ClickHouse 25.10: Faster JOINs, QBit Vectors & Smarter SQL

ClickHouse continues its blistering monthly cadence, and the 25.10 release is another strong showing – packed with join optimizations, flexibility in vector search, and powerful SQL enhancements. Whether you’re building real-time analytics, embedding-based systems, or data lake – powered pipelines, there are meaningful improvements here.

Here’s a breakdown of what’s new – and why it matters.

Key Features & Why They Matter

1. Smarter, Leaner Joins

Lazy Columns Replication: ClickHouse now avoids blindly copying large column values during joins. Instead, it keeps a compact index pointing back to original data, replicating values only when needed. This dramatically reduces CPU and memory usage.
Bloom Filter Pre-Filtering: For parallel hash joins, ClickHouse builds a runtime Bloom filter on one side’s join key and applies it as a PREWHERE on the other side. The result: up to 2.1× faster queries and ~7× lower memory consumption in benchmarks.
Push-Down of Complex OR Conditions: If your join conditions have OR branches (e.g., (a AND b) OR (c AND d)), ClickHouse can now push filters to both tables even when each branch has predicates for both sides – reducing the scan amount significantly.
Automatic Column Statistics: A new table-level setting auto_statistics_types (e.g. minmax, uniq, countmin) automatically generates stats for MergeTree tables, helping the planner pick optimal join orders.

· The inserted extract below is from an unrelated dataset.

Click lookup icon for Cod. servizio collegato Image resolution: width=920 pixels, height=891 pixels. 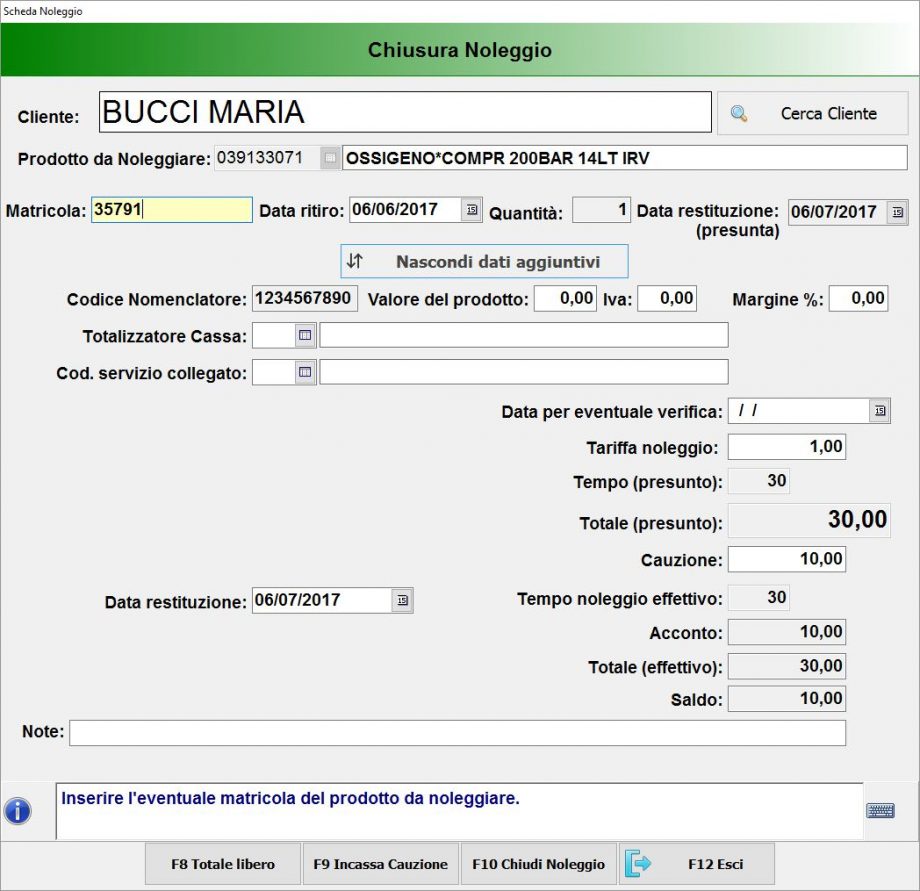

Why this matters: Join-heavy workloads (especially in analytics) often suffer from memory bloat and slow performance. These optimizations make ClickHouse more efficient, cost-effective, and scalable for complex analytical pipelines.

2. QBit: Precision-Tunable Vector Search

New QBit Data Type: This lets you store embedding vectors in a bit-sliced format. You decide, at query time, how many of the most significant bits to use – offering a trade-off between speed and precision.
Query Example: CREATE TABLE vectors ( id UInt64, name String, vec QBit(BFloat16, 1536)) ORDER BY (); SELECT id, name FROM vectors ORDER BY L2DistanceTransposed(vec, target, 10) LIMIT 10;

Why this matters: For embedding-based applications (recommendation, semantic search, ML), QBit gives you more control. You can optimize for precision when needed, or prioritize speed and memory efficiency.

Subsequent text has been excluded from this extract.